* **Problems and tasks**
(1) In the course description, what comes after the introductory lectures each day?
(2) Decide whether each statement agrees with the course description: (a) The primary study material is handouts made specifically for the course. (b) The immunology textbook can be consulted only in print. (c) Mathematical models are among the topics covered.

* **Document passage**
====

Assisting PhD students and postdocs, CTI, UMCU, % depending on number of students

Course description:
This course will focus on different computational techniques that are currently used to study the immune system.
It will cover a range of biostatistical techniques, computational techniques to handle big data, and mathematical models.
With these concepts, you will be able to design a study, analyze and interpret the resulting data, and critically read immunological papers using computational techniques.
Each day, introductory lectures on specific topics will be followed by computer practical sessions in which participants will put into practice the introduced techniques.
 
Literature/Study material:
  • The primary study material will consist of handouts, specifically made for this course
  • Immunology:  Abbas, Abdul K., Cellular and Molecular Immunology, 10th edition, Elsevier. Electronically available via University Library.

====

Records taken from a dataset:
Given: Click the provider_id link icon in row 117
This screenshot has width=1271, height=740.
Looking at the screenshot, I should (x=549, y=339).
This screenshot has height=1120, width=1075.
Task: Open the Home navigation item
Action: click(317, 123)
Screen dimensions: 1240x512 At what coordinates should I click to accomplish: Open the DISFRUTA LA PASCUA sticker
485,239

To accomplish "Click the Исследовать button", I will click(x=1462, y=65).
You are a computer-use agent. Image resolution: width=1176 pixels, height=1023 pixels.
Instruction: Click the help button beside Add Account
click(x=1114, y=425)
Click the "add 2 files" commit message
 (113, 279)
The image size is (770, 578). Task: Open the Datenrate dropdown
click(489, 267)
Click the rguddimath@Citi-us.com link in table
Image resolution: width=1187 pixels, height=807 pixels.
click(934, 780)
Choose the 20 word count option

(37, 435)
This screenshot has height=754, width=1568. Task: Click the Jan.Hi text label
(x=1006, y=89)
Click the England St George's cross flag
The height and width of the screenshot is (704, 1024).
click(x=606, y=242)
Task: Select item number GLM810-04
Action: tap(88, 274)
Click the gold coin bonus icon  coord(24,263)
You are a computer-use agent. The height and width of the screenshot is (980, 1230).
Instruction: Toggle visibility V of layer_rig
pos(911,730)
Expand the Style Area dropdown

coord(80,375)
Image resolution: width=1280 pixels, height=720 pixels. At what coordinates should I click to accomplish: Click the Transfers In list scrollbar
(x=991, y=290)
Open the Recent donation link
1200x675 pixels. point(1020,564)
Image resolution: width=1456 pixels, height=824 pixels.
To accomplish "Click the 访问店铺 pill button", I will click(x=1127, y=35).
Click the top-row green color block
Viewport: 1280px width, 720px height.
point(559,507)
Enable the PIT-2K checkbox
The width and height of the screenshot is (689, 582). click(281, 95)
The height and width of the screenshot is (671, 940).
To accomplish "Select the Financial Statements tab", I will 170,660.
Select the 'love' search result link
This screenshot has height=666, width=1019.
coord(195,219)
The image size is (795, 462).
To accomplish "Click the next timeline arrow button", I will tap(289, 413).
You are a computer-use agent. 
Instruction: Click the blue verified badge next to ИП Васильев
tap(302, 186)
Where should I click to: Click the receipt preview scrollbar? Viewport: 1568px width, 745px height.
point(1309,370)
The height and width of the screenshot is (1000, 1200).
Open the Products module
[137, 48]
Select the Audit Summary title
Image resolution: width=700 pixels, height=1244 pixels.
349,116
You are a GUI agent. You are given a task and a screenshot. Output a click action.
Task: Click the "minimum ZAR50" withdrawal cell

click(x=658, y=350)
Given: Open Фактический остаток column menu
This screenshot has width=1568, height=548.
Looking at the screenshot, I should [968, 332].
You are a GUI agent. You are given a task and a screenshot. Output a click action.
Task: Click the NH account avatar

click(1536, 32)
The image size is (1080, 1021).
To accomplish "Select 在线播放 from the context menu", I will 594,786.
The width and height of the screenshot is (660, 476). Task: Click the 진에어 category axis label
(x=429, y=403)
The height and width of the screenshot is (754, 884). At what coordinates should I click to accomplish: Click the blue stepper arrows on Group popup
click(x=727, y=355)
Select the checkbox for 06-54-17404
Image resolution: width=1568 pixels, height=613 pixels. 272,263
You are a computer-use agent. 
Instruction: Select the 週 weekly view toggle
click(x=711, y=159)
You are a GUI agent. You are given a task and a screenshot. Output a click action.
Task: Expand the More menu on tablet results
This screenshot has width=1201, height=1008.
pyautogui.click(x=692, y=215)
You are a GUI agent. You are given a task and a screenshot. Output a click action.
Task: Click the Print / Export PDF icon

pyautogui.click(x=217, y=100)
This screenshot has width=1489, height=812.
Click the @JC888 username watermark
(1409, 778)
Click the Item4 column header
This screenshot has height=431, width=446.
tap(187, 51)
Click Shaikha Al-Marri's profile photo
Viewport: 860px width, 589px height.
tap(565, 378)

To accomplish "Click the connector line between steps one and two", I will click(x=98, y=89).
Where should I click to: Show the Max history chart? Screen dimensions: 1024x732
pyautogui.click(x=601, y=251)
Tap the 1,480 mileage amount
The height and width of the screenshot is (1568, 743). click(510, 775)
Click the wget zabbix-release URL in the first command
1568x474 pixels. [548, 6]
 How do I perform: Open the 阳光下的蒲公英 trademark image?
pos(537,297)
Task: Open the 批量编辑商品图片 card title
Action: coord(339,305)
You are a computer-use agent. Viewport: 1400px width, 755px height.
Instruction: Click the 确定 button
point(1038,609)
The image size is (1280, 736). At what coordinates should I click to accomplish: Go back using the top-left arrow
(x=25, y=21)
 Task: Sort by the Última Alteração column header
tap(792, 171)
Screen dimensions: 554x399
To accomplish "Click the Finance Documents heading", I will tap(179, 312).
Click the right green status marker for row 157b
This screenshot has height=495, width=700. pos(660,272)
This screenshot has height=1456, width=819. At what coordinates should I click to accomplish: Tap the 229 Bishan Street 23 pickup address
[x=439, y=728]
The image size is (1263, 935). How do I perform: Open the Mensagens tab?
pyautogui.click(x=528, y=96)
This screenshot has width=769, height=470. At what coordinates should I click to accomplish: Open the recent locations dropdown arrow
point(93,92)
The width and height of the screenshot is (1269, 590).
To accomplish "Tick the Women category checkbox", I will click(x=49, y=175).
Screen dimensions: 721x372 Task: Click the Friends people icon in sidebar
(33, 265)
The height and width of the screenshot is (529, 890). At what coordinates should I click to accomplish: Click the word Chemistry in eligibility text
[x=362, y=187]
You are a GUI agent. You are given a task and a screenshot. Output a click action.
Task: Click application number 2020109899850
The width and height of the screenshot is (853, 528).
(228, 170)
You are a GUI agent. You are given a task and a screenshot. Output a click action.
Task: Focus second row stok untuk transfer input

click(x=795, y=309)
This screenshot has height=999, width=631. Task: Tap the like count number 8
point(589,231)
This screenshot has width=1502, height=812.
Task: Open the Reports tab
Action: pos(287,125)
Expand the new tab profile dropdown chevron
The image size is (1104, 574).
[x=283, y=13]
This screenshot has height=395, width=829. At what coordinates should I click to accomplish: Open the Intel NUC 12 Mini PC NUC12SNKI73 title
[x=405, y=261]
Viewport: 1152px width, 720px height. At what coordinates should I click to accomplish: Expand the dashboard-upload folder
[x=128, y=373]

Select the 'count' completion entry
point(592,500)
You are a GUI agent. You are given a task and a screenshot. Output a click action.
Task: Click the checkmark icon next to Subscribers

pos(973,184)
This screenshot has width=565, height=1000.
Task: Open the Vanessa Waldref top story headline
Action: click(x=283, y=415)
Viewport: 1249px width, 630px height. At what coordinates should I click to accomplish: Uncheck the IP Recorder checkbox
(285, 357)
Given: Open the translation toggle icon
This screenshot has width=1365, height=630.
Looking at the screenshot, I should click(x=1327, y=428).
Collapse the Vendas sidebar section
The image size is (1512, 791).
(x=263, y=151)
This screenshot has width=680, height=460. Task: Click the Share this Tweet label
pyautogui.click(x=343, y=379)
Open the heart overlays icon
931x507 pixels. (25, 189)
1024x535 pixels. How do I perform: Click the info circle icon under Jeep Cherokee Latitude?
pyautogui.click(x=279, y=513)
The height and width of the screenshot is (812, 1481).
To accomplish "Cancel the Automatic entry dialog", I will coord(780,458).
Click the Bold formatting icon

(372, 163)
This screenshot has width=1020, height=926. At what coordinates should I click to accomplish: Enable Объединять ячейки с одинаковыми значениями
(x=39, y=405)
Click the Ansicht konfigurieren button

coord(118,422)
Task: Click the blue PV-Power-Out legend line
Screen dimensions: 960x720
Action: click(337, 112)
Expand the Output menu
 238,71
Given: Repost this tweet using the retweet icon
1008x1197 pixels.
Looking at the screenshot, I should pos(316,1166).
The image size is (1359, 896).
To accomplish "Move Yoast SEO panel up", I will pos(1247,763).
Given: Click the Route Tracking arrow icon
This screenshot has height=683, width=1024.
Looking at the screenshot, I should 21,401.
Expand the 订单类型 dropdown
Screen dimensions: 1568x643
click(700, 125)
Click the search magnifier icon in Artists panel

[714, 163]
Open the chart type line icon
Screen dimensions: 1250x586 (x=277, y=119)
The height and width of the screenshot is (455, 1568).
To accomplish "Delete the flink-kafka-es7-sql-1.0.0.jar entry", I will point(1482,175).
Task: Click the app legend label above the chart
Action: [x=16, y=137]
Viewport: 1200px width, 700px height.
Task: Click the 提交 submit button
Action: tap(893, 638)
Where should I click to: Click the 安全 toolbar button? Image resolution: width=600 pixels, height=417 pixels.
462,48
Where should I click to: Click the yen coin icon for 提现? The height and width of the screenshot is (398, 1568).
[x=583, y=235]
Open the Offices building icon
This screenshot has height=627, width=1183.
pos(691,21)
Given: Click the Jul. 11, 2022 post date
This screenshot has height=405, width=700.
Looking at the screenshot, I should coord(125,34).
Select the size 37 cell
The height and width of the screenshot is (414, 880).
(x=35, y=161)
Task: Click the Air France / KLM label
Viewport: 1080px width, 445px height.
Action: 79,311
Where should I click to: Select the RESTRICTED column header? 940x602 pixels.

====

* **Exercise results**
(1) Computer practical sessions, in which participants put the introduced techniques into practice.

(2)
(a) Yes: "The primary study material will consist of handouts, specifically made for this course"
(b) No: "Electronically available via University Library."
(c) Yes: "It will cover a range of biostatistical techniques, computational techniques to handle big data, and mathematical models."